[Records for this task Boundary: Start]
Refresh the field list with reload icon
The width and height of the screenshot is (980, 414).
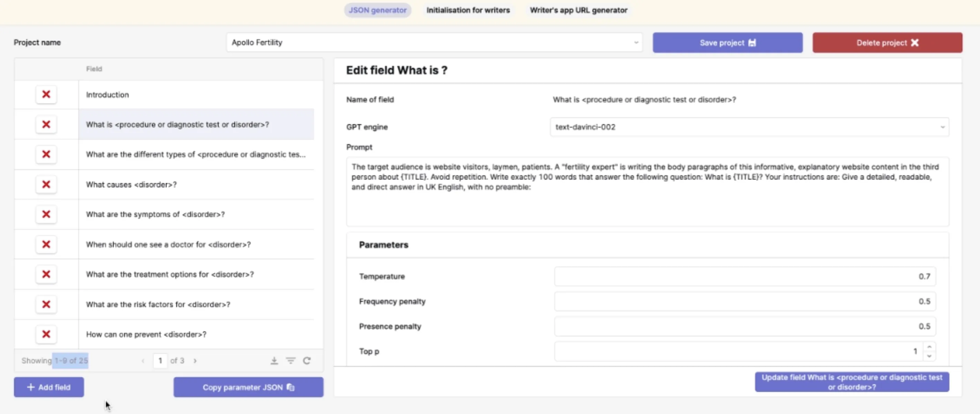307,360
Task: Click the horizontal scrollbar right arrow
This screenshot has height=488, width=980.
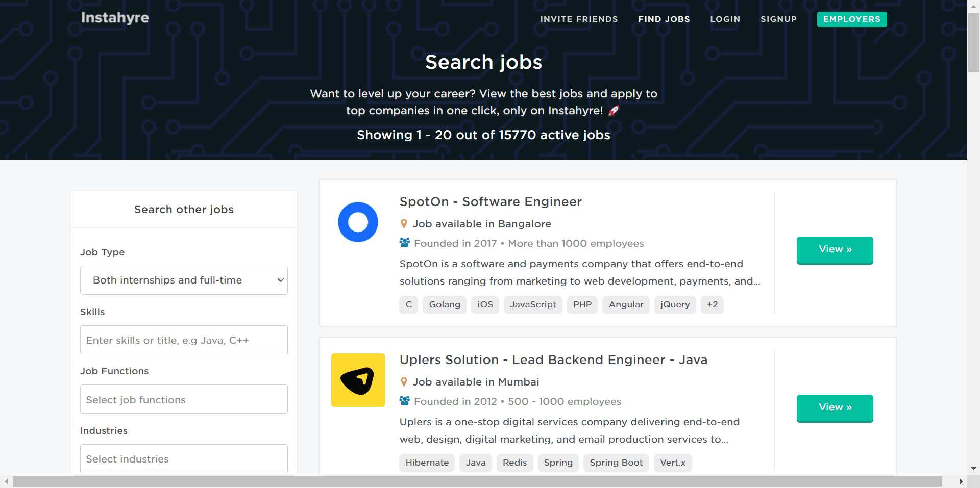Action: pos(961,482)
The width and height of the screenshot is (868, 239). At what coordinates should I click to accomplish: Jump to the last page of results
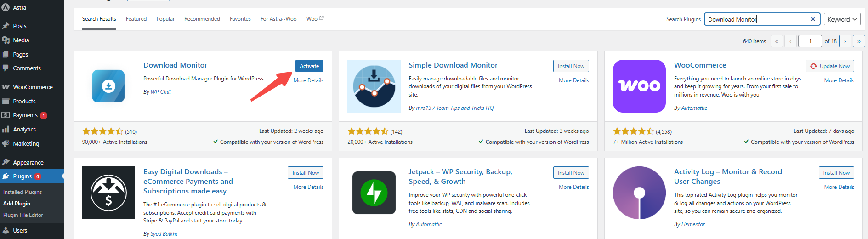click(858, 41)
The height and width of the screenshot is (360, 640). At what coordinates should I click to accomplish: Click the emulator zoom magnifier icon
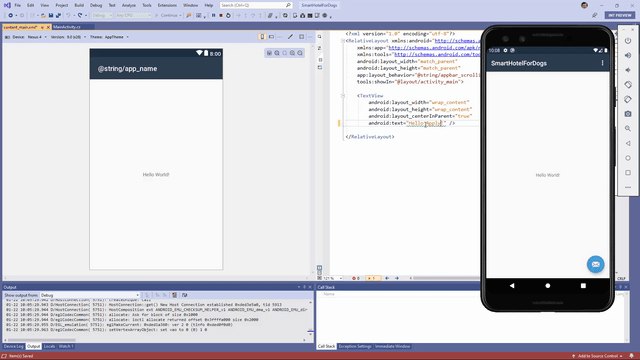[x=628, y=129]
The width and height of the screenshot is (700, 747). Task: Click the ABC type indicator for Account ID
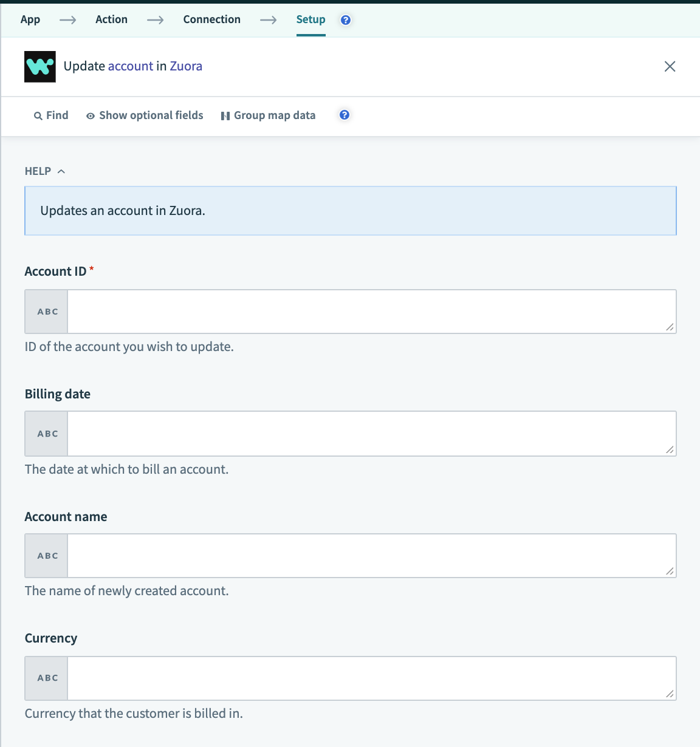pyautogui.click(x=46, y=311)
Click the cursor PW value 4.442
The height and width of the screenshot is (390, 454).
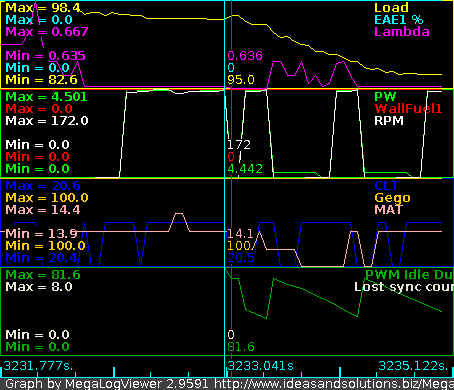pyautogui.click(x=245, y=169)
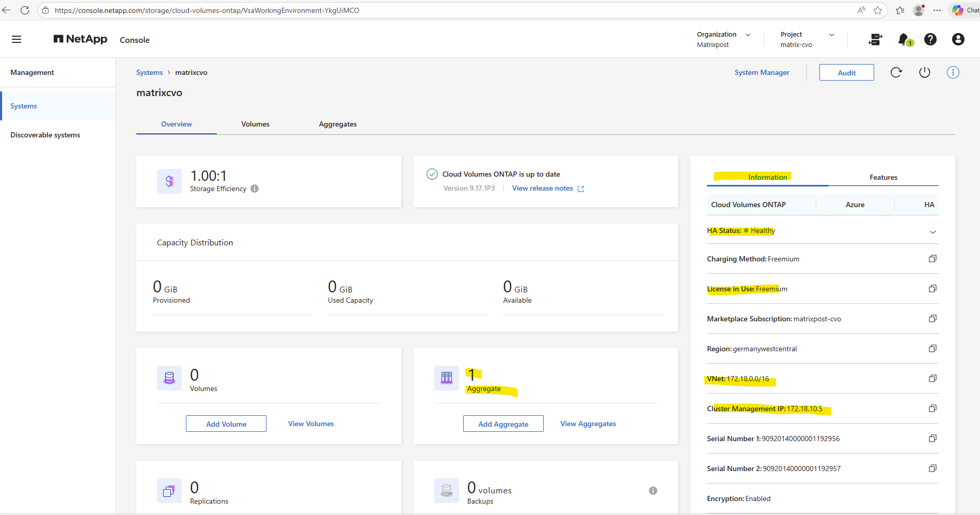The width and height of the screenshot is (980, 515).
Task: Click the notifications bell icon
Action: pos(904,39)
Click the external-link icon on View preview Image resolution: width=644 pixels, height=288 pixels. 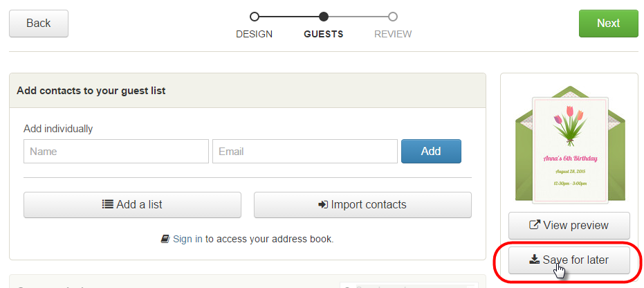pos(535,225)
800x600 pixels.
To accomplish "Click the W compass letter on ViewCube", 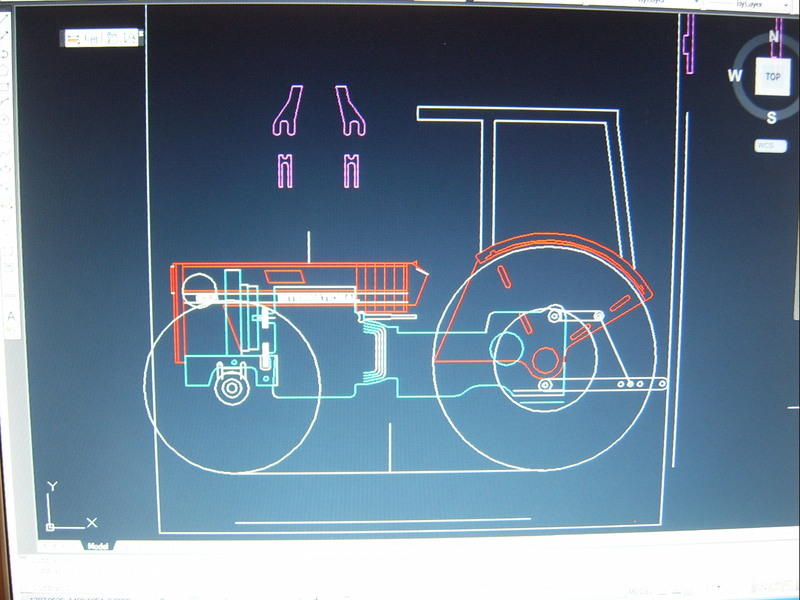I will (735, 76).
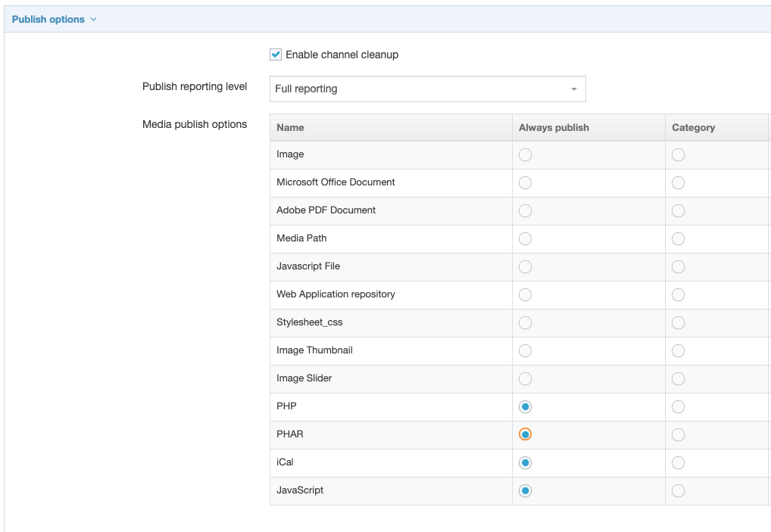Select Always publish for Javascript File

point(525,266)
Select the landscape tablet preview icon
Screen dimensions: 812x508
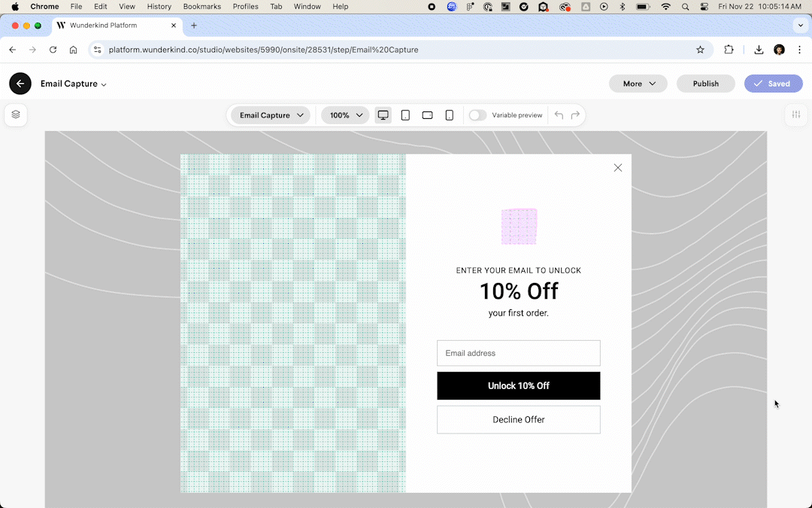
[Records for this task Boundary: End]
> **What this task involves**
From the line that contains "Select the landscape tablet preview icon" to the last line of the data, print each line exactly, both ends included, and omit the pictures.

> **Exercise response**
Select the landscape tablet preview icon
Screen dimensions: 812x508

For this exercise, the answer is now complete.